En los hechos, la administración Biden ha sostenido un trato más institucional y ciertamente menos visceral y politizado que durante el gobierno de Trump. La tardía felicitación del gobierno mexicano a su victoria electoral da la impresión de que no hizo mella o simplemente fue pasada por alto en Washington. Hasta la fecha no se han registrado expresiones denigrantes ni amagos de someter a México como lo hizo Trump con su amenaza de aplicar aranceles a los productos mexicanos si no sellábamos la frontera con Centroamérica. Tampoco se han producido sorpresas indeseables como fue el arresto del exsecretario de la Defensa Nacional. Más bien, Washington ha buscado identificar puntos de encuentro con México en el tratamiento de la migración que proviene del Triángulo Norte, reabrir los procesos de asilo, detener la construcción del muro y ofrecer un trato más humano a los migrantes que llegan hasta su frontera. El costo político para Biden ha sido muy considerable por proceder de esta manera. En la evaluación de sus primeros cien días de gobierno, la calificación más baja la obtiene precisamente en el manejo de la migración.

La línea oficial de Washington revela el deseo de mantener una relación fluida y funcional. La mayoría de las quejas que provienen del norte las han impulsado agrupaciones que ven afectados sus intereses en México, especialmente en el sector energético y las centrales obreras de ese país.

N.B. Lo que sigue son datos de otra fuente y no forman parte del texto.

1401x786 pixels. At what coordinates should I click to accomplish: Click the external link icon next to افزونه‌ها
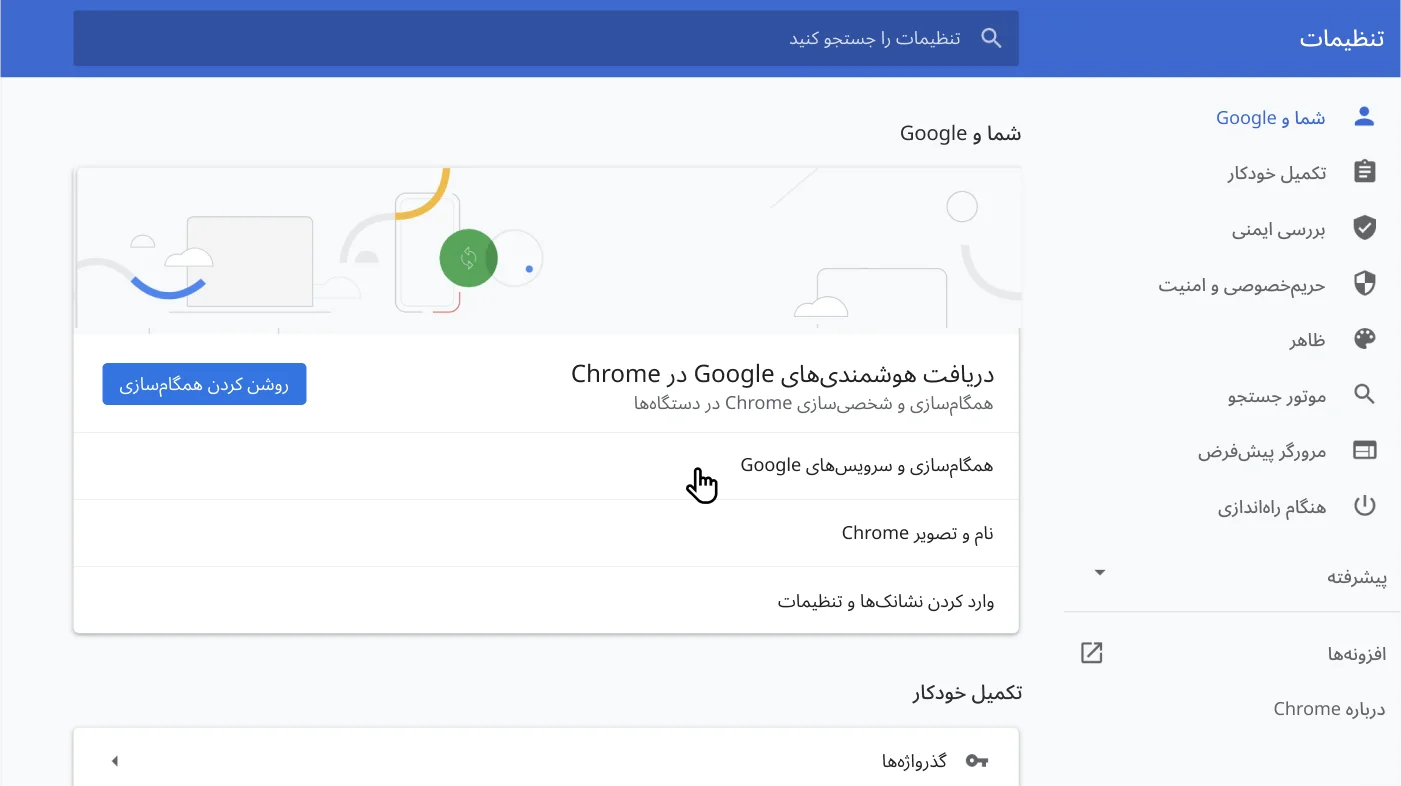(x=1091, y=652)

Del lado mexicano, desde que se conoció el resultado de las elecciones se ha desplegado una estrategia con aroma de fricción y desconfianza. Es probable que se parta de la lectura de que el gobierno de Biden será, tarde o temprano, más intervencionista y crítico que su antecesor. Con Trump se llegó al entendimiento de que mientras México le apoyara en asuntos prioritarios para la Casa Blanca, se abstendrían de cuestionar, siquiera comentar, las políticas y decisiones del gobierno mexicano. Con Biden debe existir la sospecha de que pondrán en tela de juicio algunas de las medidas adoptadas por la 4T. Las áreas potenciales de fricción se perfilan en un enfoque diametralmente opuesto para contener el calentamiento global y el uso de energías fósiles, el trato a las petroleras y gaseras estadounidenses, la inacabada reforma sindical y laboral en México de conformidad con el TMEC y la visión de Estados Unidos en materia de derechos humanos. En las altas esferas del gobierno mexicano debe existir la presunción (en una de esas hasta información verificada) de que el nuevo gobierno demócrata cuestionará de manera más abierta las acciones que va tomando México. En diplomacia suele decirse que el que pregunta no se equivoca. Dada la importancia y dimensión de las relaciones con Estados Unidos, resulta indispensable que ambas partes discutan y pongan sobre la mesa sus preocupaciones y se fijen las reglas del juego. Generar una política bilateral a base de suposiciones o sospechas es un augurio muy negativo para las relaciones entre los dos vecinos.